Public may lose if Botox goes on trial
Though her claim seems unlikely, we'll probably never know whether or not it has merit.
A jury may decide the claim's fate at a trial tentatively scheduled for next February.
In the meantime, Ms Medavoy seems bent on crusading against Botox - a course of action that could wind up unjustifiably denying many of the benefits of the treatment.
Botox is a complex of proteins produced by the bacterium Clostridium botulinum, which contains the same toxin that causes food poisoning. Botox has been used for the last 20 years to treat many chronic neurological disorders.
More recently, Botox has been used for cosmetic purposes.

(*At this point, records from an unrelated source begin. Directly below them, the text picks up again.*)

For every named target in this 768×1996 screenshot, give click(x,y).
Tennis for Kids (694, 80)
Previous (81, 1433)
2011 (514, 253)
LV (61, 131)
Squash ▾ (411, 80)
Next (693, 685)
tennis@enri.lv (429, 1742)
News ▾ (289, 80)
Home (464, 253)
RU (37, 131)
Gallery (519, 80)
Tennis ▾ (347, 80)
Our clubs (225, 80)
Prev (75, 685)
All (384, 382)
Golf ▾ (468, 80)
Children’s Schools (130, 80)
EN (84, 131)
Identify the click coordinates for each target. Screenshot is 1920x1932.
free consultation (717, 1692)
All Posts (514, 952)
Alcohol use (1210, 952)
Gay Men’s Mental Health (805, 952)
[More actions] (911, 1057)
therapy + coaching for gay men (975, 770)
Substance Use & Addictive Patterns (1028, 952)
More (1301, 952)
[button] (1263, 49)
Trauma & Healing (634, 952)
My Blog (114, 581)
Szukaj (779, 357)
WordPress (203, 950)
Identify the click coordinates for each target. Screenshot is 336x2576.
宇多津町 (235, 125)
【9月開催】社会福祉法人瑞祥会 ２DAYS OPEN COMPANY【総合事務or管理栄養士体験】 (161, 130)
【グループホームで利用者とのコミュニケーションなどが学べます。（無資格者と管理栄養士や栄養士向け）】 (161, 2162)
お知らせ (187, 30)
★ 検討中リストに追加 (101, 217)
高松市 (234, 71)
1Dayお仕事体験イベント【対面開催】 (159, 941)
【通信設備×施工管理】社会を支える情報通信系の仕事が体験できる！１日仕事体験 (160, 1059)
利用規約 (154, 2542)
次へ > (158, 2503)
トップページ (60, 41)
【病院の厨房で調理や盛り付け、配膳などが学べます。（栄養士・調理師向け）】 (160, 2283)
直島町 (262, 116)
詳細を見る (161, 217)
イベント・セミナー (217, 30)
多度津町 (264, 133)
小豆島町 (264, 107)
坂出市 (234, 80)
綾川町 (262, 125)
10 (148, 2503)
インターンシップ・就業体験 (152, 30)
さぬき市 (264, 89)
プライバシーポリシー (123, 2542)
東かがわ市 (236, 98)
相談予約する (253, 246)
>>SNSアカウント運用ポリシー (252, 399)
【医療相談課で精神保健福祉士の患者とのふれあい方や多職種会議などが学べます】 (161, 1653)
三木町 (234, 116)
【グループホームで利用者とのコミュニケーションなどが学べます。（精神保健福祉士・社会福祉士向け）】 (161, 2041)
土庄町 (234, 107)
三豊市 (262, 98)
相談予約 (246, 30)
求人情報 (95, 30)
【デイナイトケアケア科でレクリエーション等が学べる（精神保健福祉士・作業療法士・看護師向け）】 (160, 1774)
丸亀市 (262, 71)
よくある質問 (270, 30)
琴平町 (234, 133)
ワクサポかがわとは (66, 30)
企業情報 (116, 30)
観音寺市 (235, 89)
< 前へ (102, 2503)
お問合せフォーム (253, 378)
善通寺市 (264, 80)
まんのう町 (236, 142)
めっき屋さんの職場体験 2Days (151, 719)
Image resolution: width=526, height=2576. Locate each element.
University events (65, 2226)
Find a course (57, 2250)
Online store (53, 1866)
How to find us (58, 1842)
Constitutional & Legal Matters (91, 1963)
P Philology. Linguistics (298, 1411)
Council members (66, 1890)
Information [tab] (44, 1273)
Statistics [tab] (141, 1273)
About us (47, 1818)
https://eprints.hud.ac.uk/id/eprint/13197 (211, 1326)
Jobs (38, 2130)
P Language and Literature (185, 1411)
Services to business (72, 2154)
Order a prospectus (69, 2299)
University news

Injecting small doses of Botox into the forehead area interferes with the muscles' ability to contract, reducing and eliminating existing frown lines.
Ms Medavoy, wife of Hollywood producer Mike Medavoy, alleges that dermatologist-to-the-stars Dr Arnie Klein treated her migraine headaches with Botox on four visits from May 2001 to March 2002.
Use of Botox to treat migraines is "off-label" meaning that such use has not been officially approved by the Food and Drug Administration.
But physicians frequently prescribe medications for off-label uses as such applications are discovered. Botox was first reported in the medical literature to be effective with migraines in 1998.
Ms Medavoy claims the treatments caused her "life-altering and unrelenting migraine headaches; upper respiratory problems; fever; weakness; severe muscle pain; hives over much of her body; and other ailments".
In an interview with Vanity Fair last May, Ms Medavoy melodramatically exclaimed, "I feel like Jane Fonda in 'The China Syndrome'. This is my Three Mile Island."
Ms Medavoy, in any event, has definitely gone nuclear with her efforts to smear Botox.
In addition to inciting the Vanity Fair attack on Botox, Medavoy also persuaded old friend, Maria Shriver, to follow up with another hit piece on Dateline NBC.
Much more media coverage has ensued.
The problem with Medavoy's fury is that she's blown the situation out of all proportion.
Botox was used to treat more than a million people last year and has been used in millions more over the past 20 years for a variety of conditions. Ms Medavoy, though, seems to be the only one or, at most, one of a very few going ballistic with allegations of health problems related to Botox.
Whatever happened to Medavoy is not happening to the vast majority of patients treated with Botox.
Medavoy, nevertheless, seems bent on destroying Botox.
She or her lawyers even launched a website apparently to trawl for others who think they've been harmed by Botox treatment possibly trying to gin up a class action lawsuit against Botox manufacturer Allergan Inc.
We rely on our pharmaceutical and medical products industry for many innovations that make us healthier, and that make us look and feel better.
Ms Medavoy may deserve her day in court, but her self-absorbed campaign against Botox jeopardises everyone else's access to medical progress.